La catena del valore
La Direttiva Due Diligence si applicherà poi alle grandi imprese che impieghino più di mille dipendenti e abbiano un fatturato netto a livello mondiale di oltre 450 milioni di euro nell’ultimo esercizio; le grandi imprese saranno però tenute a monitorare e adeguare l’intera catena di valore ovvero le attività dei partner commerciali relative alla produzione di beni o alla fornitura di servizi, tra cui la progettazione, l’estrazione, l’approvvigionamento, la fabbricazione, il trasporto, lo stoccaggio e la fornitura di materie prime, di prodotti o parti di prodotti e lo sviluppo del prodotto o del servizio nonché le attività dei partner commerciali a valle dell’azienda relative alla distribuzione, al trasporto e allo stoccaggio del prodotto. L’obbligo di diligenza graverà quindi in maniera diretta sulle grandi imprese, ma i fornitori e tutte le PMI che gravitano intorno ad essa dovranno necessariamente, a loro volta, attivarsi per garantire il rispetto dei diritti umani e dell’ambiente; chi non si adeguerà correrà, infatti, il rischio di essere ritenuto un fornitore non adeguato dalle grandi imprese e quindi di trovarsi escluso dal mercato.
Gli obblighi
Le imprese adempiono al proprio obbligo di diligenza ponendo in essere le azioni previste negli articoli da 5 a 11 della proposta. In particolare, l’articolo 5 prevede un’integrazione del dovere di diligenza in tutte le politiche aziendali con l’adozione di un Codice di condotta, la descrizione dell’approccio della società al dovere di diligenza, l’adozione di procedure per l’esercizio del dovere di diligenza e misure per il controllo e l’estensione ai soggetti terzi, l’aggiornamento delle policy in caso di modifiche sostanziali o, comunque, ogni 24 mesi. L’articolo 6 impone un assesment sui rischi attuali e potenziali derivanti dalle attività proprie, delle società controllate e di tutti i soggetti appartenenti alla propria catena di valore e la conseguente redazione di un piano di prevenzione dei rischi potenziali (articolo 7) e di arresto di quelli attuali (articolo 8). La Direttiva prevede espressamente l’inserimento nei contratti con i partner di clausole risolutive espresse in ipotesi di mancato rispetto dei diritti umani o di impatto negativo sull’ambiente.
Cosa fare
Le imprese dovranno dimostrare che le proprie attività si svolgono nel rispetto di pratiche sostenibili eticamente corrette. Per farlo dovranno intercettare, analizzare e verificare potenziali fattori connessi all’impatto sui fattori Esg a livello di operations; terminata la fase di mappatura dovranno adottare processi di miglioramento continuo delle operazioni interne e delle catene di approvvigionamento. Sia la fase di assessment che di miglioramento e predisposizione delle policy dovranno necessariamente coinvolgere l’intera catena di valore.
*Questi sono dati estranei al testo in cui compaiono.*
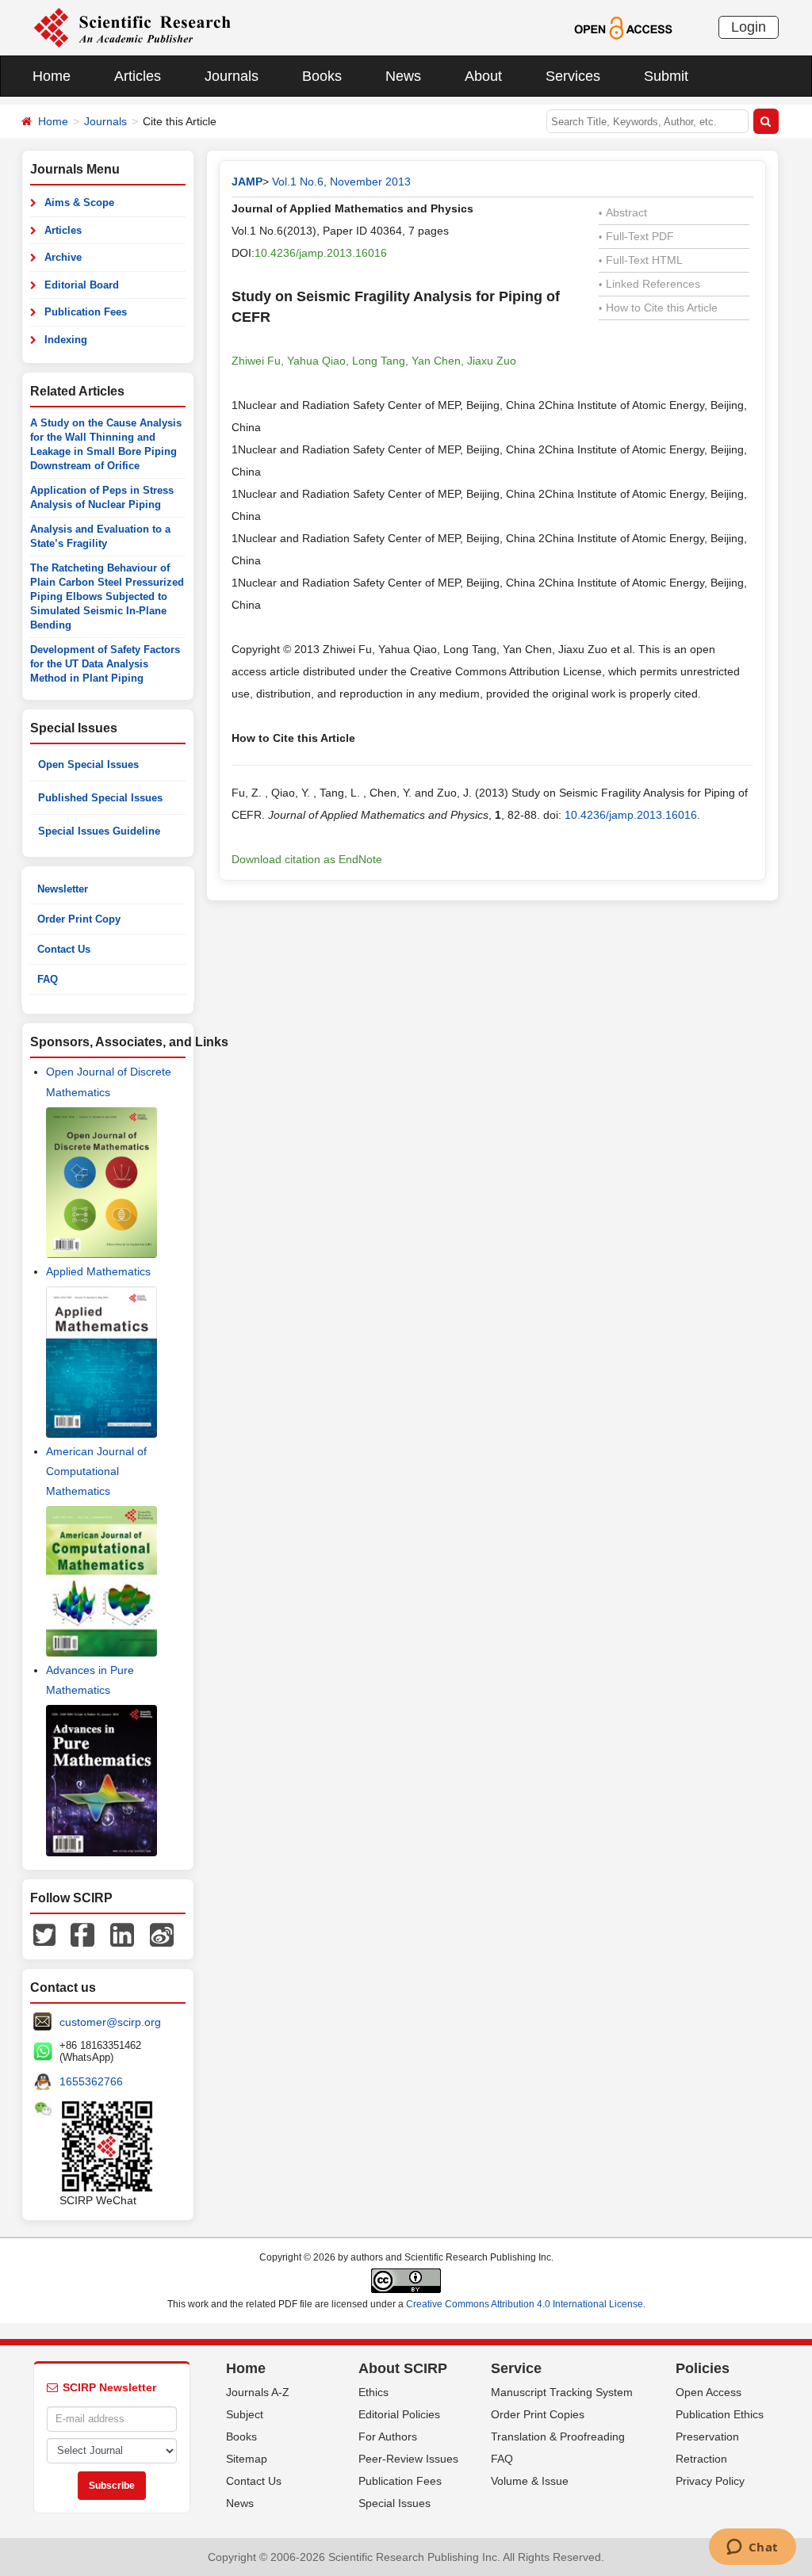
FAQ (47, 979)
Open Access (708, 2392)
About (483, 76)
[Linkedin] (122, 1934)
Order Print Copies (537, 2414)
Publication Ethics (720, 2414)
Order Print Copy (79, 919)
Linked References (649, 283)
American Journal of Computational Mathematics (96, 1471)
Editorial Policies (399, 2414)
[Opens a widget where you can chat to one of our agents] (752, 2548)
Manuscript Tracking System (562, 2392)
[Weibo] (162, 1934)
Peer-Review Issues (408, 2458)
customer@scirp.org (110, 2022)
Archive (63, 257)
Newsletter (62, 889)
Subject (244, 2414)
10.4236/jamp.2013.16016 (321, 253)
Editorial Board (81, 285)
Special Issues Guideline (99, 831)
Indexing (65, 340)
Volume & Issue (530, 2481)
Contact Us (63, 949)
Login (748, 27)
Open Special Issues (88, 764)
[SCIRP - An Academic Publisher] (132, 27)
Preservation (707, 2436)
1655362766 (91, 2081)
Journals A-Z (257, 2392)
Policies (703, 2368)
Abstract (623, 212)
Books (322, 76)
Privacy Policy (710, 2481)
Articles (137, 76)
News (403, 76)
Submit (666, 76)
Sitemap (246, 2458)
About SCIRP (402, 2368)
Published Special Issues (100, 798)
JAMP (247, 181)
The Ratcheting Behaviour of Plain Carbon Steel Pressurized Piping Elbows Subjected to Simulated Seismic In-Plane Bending (107, 596)
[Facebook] (82, 1934)
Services (573, 76)
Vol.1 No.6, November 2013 (341, 181)
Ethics (373, 2392)
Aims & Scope (79, 202)
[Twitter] (44, 1934)
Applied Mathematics (98, 1271)
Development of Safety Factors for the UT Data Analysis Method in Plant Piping (105, 664)
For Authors (387, 2436)
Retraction (701, 2458)
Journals (232, 76)
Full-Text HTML (641, 260)
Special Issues (394, 2503)
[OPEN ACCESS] (622, 27)
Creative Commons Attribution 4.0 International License (524, 2304)
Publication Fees (85, 312)
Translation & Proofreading (558, 2436)
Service (516, 2368)
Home (52, 76)
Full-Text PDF (636, 236)
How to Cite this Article (658, 307)
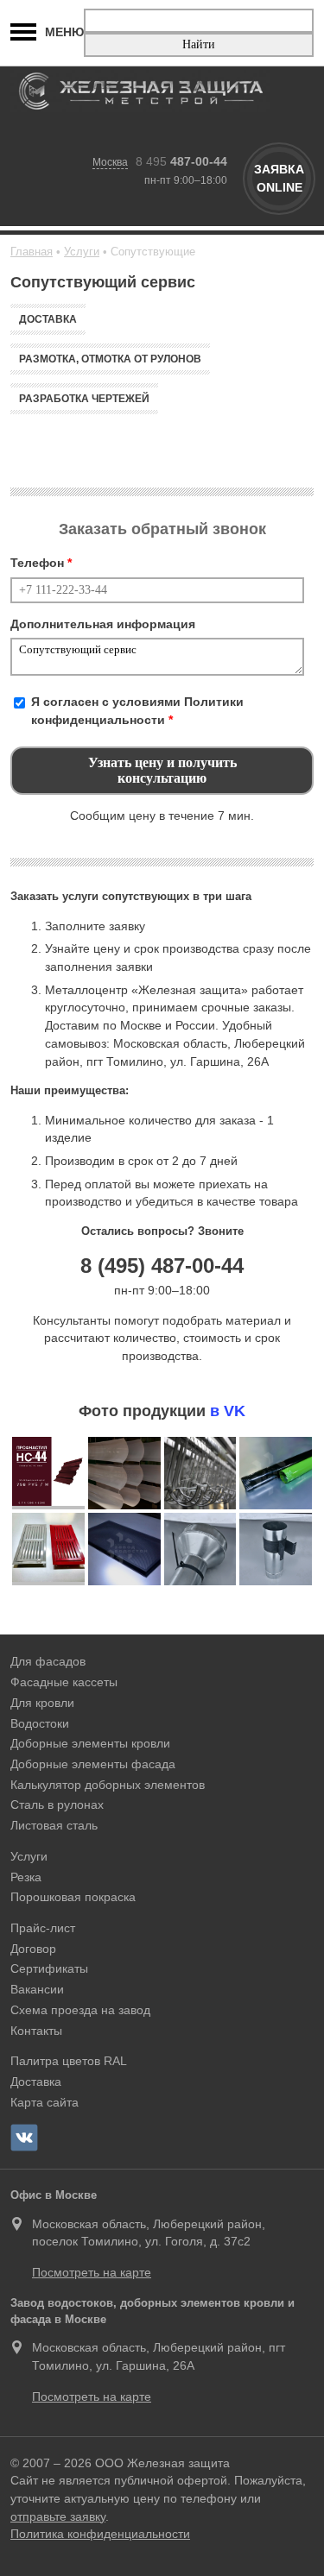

A seguito alla pubblicazione in Gazzetta, gli Stati membri avranno due anni per adottare la normativa nazionale; i tempi sembrano quindi molto lunghi e le attività procrastinabili. In realtà lo sforzo organizzativo richiesto alle grandi imprese tenute al rispetto dei futuri obblighi ma anche ai loro fornitori, se vorranno rimanere tali, promette di essere così impattante, che una governance avveduta e lungimirante non potrà rimandare di molto gli adempimenti richiesti.